Cabinet backs plan to cut 7 000 jobs at Post Office in bid to stave off liquidation

6th June 2023 By: News24Wire

Cabinet backs plan to cut 7 000 jobs at Post Office in bid to stave off liquidation

Photo by: Creamer Media

The Department of Communications and Digital Technologies (DCTC) has filed an application with the North Gauteng High Court in Pretoria to place the SA Post Office (SAPO) into business rescue in a bid to save it from liquidation. 

The department's draft business rescue plan includes steep staff cuts to reduce SAPO's salary bill, which has far outstripped revenue. 

The plan, which Cabinet has approved, is centred around cutting 7 000 of the Post Office's roughly 11 000 staff in order to save around R1.5-billion a year in employee costs. 

SAPO has been making losses of more than R2-billion a year for the past three years. Of its 1 108 branches, only 193 make a profit.  

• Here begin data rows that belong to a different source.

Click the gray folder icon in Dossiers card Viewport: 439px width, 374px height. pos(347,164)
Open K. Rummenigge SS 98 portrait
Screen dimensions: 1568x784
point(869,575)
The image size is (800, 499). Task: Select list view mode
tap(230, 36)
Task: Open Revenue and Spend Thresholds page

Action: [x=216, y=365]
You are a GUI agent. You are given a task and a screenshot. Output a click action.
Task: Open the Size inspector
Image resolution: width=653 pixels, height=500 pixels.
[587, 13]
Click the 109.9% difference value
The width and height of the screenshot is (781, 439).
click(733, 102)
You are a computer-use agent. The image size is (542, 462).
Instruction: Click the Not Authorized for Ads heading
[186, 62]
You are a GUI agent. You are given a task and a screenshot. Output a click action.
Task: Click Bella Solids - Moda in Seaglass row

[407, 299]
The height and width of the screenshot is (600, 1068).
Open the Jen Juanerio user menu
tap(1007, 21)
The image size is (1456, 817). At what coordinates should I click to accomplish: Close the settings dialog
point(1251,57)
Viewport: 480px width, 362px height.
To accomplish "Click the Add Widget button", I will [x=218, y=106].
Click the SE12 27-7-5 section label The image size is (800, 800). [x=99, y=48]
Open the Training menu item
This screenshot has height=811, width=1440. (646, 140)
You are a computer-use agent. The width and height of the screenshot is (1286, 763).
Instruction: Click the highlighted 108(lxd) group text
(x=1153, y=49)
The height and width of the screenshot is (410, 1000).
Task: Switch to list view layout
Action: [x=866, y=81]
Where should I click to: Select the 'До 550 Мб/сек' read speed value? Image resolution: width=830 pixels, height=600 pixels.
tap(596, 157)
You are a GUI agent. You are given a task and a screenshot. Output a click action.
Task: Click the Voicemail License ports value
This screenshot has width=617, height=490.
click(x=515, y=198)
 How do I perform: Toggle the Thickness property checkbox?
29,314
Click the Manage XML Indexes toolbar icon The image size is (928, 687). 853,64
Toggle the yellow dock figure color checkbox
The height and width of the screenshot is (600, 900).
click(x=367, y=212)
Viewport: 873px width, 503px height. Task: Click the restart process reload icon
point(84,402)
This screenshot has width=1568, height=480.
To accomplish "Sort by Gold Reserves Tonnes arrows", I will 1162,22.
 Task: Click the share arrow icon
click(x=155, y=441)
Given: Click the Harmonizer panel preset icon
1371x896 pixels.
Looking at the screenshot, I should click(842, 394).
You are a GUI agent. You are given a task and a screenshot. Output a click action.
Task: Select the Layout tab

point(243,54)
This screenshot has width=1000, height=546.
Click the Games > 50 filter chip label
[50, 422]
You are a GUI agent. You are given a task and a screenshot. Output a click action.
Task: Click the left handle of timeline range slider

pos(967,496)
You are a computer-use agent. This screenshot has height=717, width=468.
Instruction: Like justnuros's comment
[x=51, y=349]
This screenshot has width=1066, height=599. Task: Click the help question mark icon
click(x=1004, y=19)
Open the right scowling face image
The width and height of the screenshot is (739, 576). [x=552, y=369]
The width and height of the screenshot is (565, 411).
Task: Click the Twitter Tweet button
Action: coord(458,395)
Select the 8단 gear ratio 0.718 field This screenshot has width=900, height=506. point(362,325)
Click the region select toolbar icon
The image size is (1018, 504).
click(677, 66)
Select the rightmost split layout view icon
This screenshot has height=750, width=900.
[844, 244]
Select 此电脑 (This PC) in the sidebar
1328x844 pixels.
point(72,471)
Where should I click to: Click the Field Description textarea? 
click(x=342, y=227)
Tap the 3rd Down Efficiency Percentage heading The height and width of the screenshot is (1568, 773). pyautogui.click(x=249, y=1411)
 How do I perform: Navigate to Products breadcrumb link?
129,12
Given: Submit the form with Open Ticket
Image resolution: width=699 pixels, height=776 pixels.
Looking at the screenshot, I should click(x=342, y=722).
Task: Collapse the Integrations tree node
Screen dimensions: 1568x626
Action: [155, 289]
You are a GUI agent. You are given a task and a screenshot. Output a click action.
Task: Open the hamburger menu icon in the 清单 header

It owes hundreds of millions of rands to creditors, landlords, its medical aid fund and its pension fund. 

The Post Office received a R2.4-billion bailout from Finance Minister Enoch Godongwana in his 2023 Budget in February, but the funds have not yet been handed over. 

In a briefing to Parliament on Tuesday, Minister of Communications and Digital Technologies Mondli Gungubele said the state would not allow the post office to be liquidated. 

"The worst thing we can allow is for SAPO to go under," he said. "It's a no-no". 

Gungubele said Cabinet had indicated its support for additional funding for the purposes of business rescue, without providing any details.    

In court papers, meanwhile, the minister warned that the liquidation of SAPO would have "dire consequences".

"South Africa's ability to send and receive postage items domestically and internationally will likely come to a grinding halt". 

In addition to postal and courier services, the Post Office provides chronic medical and social grant distribution in rural areas. It also helps with car license renewals in most provinces. 

How to proceed? 

The Post Office was placed into provisional liquidation on 9 February in an application brought by an aggrieved landlord. 

The return date – when the court would hear whether or not it should grant a final liquidation order – was set for June 1. 

Last week, just days before the return date, the DTCT lodged an urgent application for business rescue. 

The full application for business rescue will be heard early next month. 

Meanwhile, the court has agreed to extend the return date for the liquidation application to late October. 

Acting Director General in DTCT, Nonkqubela Jordan-Dyani, told MPs that the provisional liquidators who have already been appointed to oversee the SAPO would remain in place until a court appoints a business rescue practitioner.

If the State's bid to have the Post Office placed in business rescue is unsuccessful, the provisional liquidators will stay in place until a court decides whether the state-owned entity should be wound up for good.